REQUIRED ACTIONS ->
#1 Write out the passage of the Beijing cycling post from "So two days" to "plenty to watch.", keeping every word and mark unchanged.
#2 Lay out the records as a JSON list of strings, one string per line and with blank lines omitted, from the first line of the records to the line containing "coordinates (918, 1110).", both included.

Long Roads

I used to cycle around Beijing, before my bike was stolen. The city was big enough to accomodate long lengths and fewer dead ends. But the air. The pollution was bad enough when you’re walking around, but when it smacks you with a certain velocity, it’s like swallowing acid. My throat would be itching within minutes of cycling in the roads and I had to slow down once in a while just to breathe. So juggling that and the attempt of suicide that is crossing an intersection (EVERY. SINGLE. TIME.), I tended to wonder why I took joyrides at all. I think it’s just the appeal of the long roads. When I ran out of destinations, I followed random people on their bicycles, which led me to all sorts of different places (I would turn around once they reached home and head off again.)

So two days before the Olympics. Friends tell me the pollution hasn’t improved, the manners are still as bad (once on holiday from Beijing, I dropped by Hong Kong and felt extremely moved because someone had offered a curt “sorry” when he bumped me in the MTR), the traffic is worse, and I’ve seen the attempts for the city’s beautification in the news magazines, which look extremely forced. When the 8th starts, it’s either going to squeak by or flop magnificently. Either way, there’s going to be plenty to watch.

Oh yeah, I’m in Manila at the moment.

SUPPLIED RECORDS ->
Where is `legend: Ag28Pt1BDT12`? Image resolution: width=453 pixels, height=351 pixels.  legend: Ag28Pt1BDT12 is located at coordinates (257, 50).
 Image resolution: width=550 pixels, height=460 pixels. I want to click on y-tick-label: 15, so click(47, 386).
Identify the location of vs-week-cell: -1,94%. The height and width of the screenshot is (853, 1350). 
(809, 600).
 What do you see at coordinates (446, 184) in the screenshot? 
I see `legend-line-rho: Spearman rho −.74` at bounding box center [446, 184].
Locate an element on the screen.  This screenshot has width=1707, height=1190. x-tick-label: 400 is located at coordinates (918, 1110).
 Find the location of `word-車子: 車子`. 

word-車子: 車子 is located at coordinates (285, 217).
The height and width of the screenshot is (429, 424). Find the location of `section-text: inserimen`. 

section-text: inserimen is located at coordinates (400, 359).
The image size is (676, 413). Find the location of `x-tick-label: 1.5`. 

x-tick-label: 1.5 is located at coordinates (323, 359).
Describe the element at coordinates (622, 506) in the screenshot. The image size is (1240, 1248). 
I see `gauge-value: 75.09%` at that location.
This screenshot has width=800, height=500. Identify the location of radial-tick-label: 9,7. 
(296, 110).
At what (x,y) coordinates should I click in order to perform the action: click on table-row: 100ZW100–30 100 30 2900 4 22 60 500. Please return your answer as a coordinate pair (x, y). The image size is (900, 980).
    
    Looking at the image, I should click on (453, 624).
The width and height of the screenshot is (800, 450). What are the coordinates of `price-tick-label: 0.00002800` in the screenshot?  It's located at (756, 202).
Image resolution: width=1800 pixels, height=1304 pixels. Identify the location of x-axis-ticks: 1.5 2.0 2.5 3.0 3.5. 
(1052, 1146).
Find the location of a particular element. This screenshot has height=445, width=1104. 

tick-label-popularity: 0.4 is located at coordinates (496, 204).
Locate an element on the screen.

RESULTS FOR EACH TASK ->
#1
So two days before the Olympics. Friends tell me the pollution hasn’t improved, the manners are still as bad (once on holiday from Beijing, I dropped by Hong Kong and felt extremely moved because someone had offered a curt “sorry” when he bumped me in the MTR), the traffic is worse, and I’ve seen the attempts for the city’s beautification in the news magazines, which look extremely forced. When the 8th starts, it’s either going to squeak by or flop magnificently. Either way, there’s going to be plenty to watch.

#2
[
  "Where is `legend: Ag28Pt1BDT12`? Image resolution: width=453 pixels, height=351 pixels.  legend: Ag28Pt1BDT12 is located at coordinates (257, 50).",
  " Image resolution: width=550 pixels, height=460 pixels. I want to click on y-tick-label: 15, so click(47, 386).",
  "Identify the location of vs-week-cell: -1,94%. The height and width of the screenshot is (853, 1350). ",
  "(809, 600).",
  " What do you see at coordinates (446, 184) in the screenshot? ",
  "I see `legend-line-rho: Spearman rho −.74` at bounding box center [446, 184].",
  "Locate an element on the screen.  This screenshot has width=1707, height=1190. x-tick-label: 400 is located at coordinates (918, 1110)."
]